O diretor geral da Google em Portugal desresponsabiliza a plataforma pelo conteúdo falso que seja publicado na web, recusando a ideia de a multinacional filtrar o que é verdade do que é mentira.

“Ninguém quer o Google a decidir o que é 100% verdade ou 100% mentira”, disse Bernardo Correia, numa intervenção no palco do congresso anual da Associação Portuguesa para o Desenvolvimento das Comunicações (APDC), que decorre em Lisboa.

Considerando que “um motor de busca é uma coisa completamente diferente de uma rede social”, o diretor geral comparou o Google com uma biblioteca. “É como ir a uma biblioteca e perguntar onde está o livro com toda a verdade.

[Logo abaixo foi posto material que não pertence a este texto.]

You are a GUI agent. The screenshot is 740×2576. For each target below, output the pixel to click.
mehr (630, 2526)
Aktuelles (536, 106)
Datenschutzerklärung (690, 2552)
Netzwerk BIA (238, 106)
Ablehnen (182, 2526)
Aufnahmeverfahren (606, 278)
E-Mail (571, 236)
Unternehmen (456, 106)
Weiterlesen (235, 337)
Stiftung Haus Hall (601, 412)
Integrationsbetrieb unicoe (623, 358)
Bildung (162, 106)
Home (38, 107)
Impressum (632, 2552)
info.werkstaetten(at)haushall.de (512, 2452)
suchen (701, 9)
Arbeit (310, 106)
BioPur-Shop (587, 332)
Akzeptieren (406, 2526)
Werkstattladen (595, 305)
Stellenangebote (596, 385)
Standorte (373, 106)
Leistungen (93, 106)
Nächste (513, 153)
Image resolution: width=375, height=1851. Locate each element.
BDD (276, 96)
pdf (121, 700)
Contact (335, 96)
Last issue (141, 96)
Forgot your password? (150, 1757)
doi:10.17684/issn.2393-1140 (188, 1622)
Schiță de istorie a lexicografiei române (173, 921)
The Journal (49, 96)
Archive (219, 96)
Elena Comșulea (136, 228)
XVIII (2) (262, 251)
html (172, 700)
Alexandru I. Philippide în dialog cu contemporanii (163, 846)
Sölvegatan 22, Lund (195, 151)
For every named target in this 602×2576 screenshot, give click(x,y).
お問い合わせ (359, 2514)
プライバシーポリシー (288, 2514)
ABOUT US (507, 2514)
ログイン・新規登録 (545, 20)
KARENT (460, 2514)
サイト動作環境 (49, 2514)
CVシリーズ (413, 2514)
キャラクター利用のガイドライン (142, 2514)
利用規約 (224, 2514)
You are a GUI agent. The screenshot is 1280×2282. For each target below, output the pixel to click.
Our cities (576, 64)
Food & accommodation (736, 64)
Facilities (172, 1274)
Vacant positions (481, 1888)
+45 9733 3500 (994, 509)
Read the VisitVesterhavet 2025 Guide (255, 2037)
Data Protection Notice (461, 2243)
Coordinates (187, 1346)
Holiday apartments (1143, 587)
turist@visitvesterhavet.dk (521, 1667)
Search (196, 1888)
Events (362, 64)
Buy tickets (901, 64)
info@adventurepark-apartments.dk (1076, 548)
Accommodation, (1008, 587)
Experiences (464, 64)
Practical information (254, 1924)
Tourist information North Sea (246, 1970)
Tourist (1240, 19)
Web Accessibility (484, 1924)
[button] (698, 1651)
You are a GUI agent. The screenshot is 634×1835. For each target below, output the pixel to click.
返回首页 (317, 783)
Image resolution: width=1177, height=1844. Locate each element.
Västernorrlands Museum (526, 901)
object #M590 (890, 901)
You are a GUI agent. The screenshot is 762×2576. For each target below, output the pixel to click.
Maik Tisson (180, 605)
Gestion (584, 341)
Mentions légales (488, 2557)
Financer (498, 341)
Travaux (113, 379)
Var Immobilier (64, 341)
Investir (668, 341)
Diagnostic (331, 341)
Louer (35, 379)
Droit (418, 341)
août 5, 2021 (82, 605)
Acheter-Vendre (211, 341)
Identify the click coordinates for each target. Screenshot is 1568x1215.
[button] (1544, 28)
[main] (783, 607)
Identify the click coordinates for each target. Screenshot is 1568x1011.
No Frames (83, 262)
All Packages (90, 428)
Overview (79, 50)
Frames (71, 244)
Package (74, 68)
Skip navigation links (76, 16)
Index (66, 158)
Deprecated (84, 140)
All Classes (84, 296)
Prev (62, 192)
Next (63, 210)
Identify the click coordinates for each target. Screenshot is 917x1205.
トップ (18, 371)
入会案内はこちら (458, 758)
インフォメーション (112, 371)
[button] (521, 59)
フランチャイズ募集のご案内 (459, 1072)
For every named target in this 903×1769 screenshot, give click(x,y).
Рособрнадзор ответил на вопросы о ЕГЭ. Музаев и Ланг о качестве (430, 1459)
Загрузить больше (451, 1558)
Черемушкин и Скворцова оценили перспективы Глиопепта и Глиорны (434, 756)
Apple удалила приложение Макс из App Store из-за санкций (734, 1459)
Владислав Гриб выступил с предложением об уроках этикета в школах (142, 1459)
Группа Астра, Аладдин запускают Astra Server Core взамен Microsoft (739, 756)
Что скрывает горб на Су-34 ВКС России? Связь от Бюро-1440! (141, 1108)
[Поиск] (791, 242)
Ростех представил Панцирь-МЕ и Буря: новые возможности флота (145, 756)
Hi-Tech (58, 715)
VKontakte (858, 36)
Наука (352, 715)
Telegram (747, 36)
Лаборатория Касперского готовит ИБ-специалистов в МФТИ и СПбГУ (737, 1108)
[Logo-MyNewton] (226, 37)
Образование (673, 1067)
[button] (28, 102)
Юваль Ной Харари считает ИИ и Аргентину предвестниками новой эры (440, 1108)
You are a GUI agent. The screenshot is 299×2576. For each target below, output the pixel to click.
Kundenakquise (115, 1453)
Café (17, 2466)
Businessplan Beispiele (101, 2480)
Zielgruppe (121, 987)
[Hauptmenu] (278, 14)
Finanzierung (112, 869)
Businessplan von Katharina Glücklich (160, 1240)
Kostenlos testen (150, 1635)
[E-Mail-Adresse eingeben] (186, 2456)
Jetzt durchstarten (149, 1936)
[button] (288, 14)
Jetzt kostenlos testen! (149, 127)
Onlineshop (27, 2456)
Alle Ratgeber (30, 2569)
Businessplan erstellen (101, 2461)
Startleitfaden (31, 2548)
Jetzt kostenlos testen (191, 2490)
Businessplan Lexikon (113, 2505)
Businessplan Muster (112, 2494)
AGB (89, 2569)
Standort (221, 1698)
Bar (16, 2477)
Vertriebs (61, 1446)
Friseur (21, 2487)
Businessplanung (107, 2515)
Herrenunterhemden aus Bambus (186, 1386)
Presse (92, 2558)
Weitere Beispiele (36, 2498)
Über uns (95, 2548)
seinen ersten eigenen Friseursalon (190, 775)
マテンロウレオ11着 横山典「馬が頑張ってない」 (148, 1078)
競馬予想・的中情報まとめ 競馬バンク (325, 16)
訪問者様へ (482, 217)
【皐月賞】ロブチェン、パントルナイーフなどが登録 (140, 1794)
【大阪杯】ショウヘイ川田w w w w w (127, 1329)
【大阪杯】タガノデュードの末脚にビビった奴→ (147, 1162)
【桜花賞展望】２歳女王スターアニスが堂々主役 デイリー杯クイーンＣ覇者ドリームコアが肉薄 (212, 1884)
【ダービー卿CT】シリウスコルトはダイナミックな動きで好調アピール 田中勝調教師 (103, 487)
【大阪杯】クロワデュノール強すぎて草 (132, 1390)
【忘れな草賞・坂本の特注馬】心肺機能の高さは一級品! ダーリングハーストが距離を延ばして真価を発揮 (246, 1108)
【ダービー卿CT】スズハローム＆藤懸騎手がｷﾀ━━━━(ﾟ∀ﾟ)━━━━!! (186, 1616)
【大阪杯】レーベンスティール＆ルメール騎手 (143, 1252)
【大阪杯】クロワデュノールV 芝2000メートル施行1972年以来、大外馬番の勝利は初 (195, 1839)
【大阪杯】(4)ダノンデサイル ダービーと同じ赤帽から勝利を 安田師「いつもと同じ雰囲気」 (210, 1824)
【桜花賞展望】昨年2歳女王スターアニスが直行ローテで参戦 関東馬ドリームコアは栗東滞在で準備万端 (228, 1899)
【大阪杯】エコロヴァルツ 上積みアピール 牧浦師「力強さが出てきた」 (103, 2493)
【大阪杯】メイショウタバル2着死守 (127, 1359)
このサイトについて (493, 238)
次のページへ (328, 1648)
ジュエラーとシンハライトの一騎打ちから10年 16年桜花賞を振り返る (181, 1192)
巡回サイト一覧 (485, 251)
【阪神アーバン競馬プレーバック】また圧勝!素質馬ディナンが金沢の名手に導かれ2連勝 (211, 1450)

Não há. Mas há livros que não são verdade e ninguém os tira da biblioteca”, argumentou.

O gestor justificou desta forma uma política de moderação de conteúdos mais permissiva, mas reconheceu também que, pelo contrário, a Google pode “elevar as vozes da autoridade”, dando-lhes um “maior destaque”.

Questionado sobre se essa prática não representa um trabalho de edição e curadoria, que é habitualmente feito por meios de comunicação social, Bernardo Correia rejeitou: “Estamos a ajudar a informar, a aumentar a relevância.”

O responsável explicou, depois, que a estratégia da Google na moderação dos conteúdos assenta em três pilares. Primeiro, a remoção de todo o conteúdo ilegal ou que viole as regras do motor de busca. Segundo, a elevação das vozes de autoridade.

O terceiro pilar da política de moderação foi exemplificado por Bernardo Correia com a decisão tomada pela multinacional no ano passado de banir toda a publicidade nos conteúdos que questionam as alterações climáticas. “Não vamos tirar [da plataforma], mas tirámos o financiamento”, rematou.